The workflow for this design problem can be outlined as:

1. Define and construct a process superstructure
2. Define all relevant species and system data
3. Build the generalized disjunctive program (GDP)
4. Transform the GDP into a mixed integer quadratically constrained program (MIQCP)
5. Solve the mathematical program

### 3 a. Process Superstructure

We first need to represent the overall superstructure of a distillation process. The superstructure represents the solution space to the problem, so the representation has to be sufficiently detailed to provide a meaningful solution representation. We include functionality to automatically build superstructures for an arbitrary number of components in a mixture. There are two different types of distillation superstructures we can build, those with separation splits between **consecutive key components** and those with splits between **non-consecutive key components**.

For a single distillation column, we specify light key and heavy components that we want to separate out in high purity in the distillate and bottoms respectively. This is referred to as the split of the components in a mixture. There are two options for how to specify the key components. We can specify a mixture of arbitrary components that are ordered by decreasing relative volatility as: *ABC*.

For the case of splits between consecutive key components, there are two possible split options for this mixture: *A/BC* and *AB/C*. In the example of the split *A/BC*, *B* is the light key component and *C* is the heavy key component.

For the case of splits between non-consecutive key components, there are three possible split options for this mixture: *A/BC*, *AB/BC* *AB/C*. In the example of the split *AB/BC*, *A* is the light key component and *C* is the heavy key component, and *B* is an intermediate component that is allowed to distribute between the distillate and the bottoms of a distillation column.

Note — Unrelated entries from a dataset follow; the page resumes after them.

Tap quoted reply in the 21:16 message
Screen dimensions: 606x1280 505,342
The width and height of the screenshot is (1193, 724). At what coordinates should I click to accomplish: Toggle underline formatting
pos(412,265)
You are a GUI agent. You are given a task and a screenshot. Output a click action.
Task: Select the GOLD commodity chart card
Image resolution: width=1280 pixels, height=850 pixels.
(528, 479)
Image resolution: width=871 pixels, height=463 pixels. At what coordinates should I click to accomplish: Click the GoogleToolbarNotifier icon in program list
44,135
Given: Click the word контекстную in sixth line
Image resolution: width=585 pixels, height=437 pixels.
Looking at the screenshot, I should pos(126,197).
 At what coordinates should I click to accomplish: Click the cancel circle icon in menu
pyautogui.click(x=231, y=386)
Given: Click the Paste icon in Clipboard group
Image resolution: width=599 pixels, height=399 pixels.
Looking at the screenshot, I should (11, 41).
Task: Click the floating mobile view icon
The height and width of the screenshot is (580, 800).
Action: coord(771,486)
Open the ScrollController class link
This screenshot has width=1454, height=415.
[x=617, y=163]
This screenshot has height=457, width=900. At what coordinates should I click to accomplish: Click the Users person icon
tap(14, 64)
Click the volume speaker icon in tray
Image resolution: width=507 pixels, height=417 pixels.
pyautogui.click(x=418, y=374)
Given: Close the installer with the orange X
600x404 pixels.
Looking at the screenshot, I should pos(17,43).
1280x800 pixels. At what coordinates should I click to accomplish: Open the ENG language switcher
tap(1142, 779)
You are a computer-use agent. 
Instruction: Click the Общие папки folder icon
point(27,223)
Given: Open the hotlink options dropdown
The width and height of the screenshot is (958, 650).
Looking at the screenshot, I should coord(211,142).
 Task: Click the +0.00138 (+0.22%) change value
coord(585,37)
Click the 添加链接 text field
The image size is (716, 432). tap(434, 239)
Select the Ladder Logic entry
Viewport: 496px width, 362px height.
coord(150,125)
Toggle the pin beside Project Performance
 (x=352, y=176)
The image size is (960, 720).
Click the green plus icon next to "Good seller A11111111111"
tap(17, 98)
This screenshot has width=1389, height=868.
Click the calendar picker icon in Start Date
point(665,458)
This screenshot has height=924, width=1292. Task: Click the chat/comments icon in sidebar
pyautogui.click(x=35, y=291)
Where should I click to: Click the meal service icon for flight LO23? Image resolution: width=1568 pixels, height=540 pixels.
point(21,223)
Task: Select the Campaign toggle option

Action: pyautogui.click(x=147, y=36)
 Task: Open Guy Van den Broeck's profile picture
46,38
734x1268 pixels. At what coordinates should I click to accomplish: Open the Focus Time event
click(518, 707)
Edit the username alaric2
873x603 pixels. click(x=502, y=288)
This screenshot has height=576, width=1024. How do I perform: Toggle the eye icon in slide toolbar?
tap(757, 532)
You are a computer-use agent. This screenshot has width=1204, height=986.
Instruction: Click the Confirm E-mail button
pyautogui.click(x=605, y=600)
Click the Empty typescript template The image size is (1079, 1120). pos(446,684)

We will now show the first step of the modeling approach, which is build the problem structure as a state-task network (STN).

In [2]:
## Imports
import logging
import os
import pyomo.environ as pyo
from pyomo.util.infeasible import log_infeasible_constraints, find_infeasible_constraints
from pyomo.util.model_size import build_model_size_report
from idaes.core.util.model_statistics import report_statistics
from utils import (
    Data,
    get_model_type,
    pprint_network,
    pprint_tasks,
    save_model_to_file,
    save_solution_to_file,
    get_model_type,
    print_constraint_type)
from superstructure.stn import stn
from superstructure.stn_nonconsecutive import stn_nonconsecutive
from thermal_coupled.therm_dist import build_model

In [4]:
# specify number of components in the feed to the system
n = 4

We choose the example of a 4 component system feed and a superstructure that uses splits only between consecutive key components.

In [5]:
# build state-task network superstrucutre and associated index sets
network_superstructure = stn(n)
network_superstructure.generate_tree()
network_superstructure.generate_index_sets()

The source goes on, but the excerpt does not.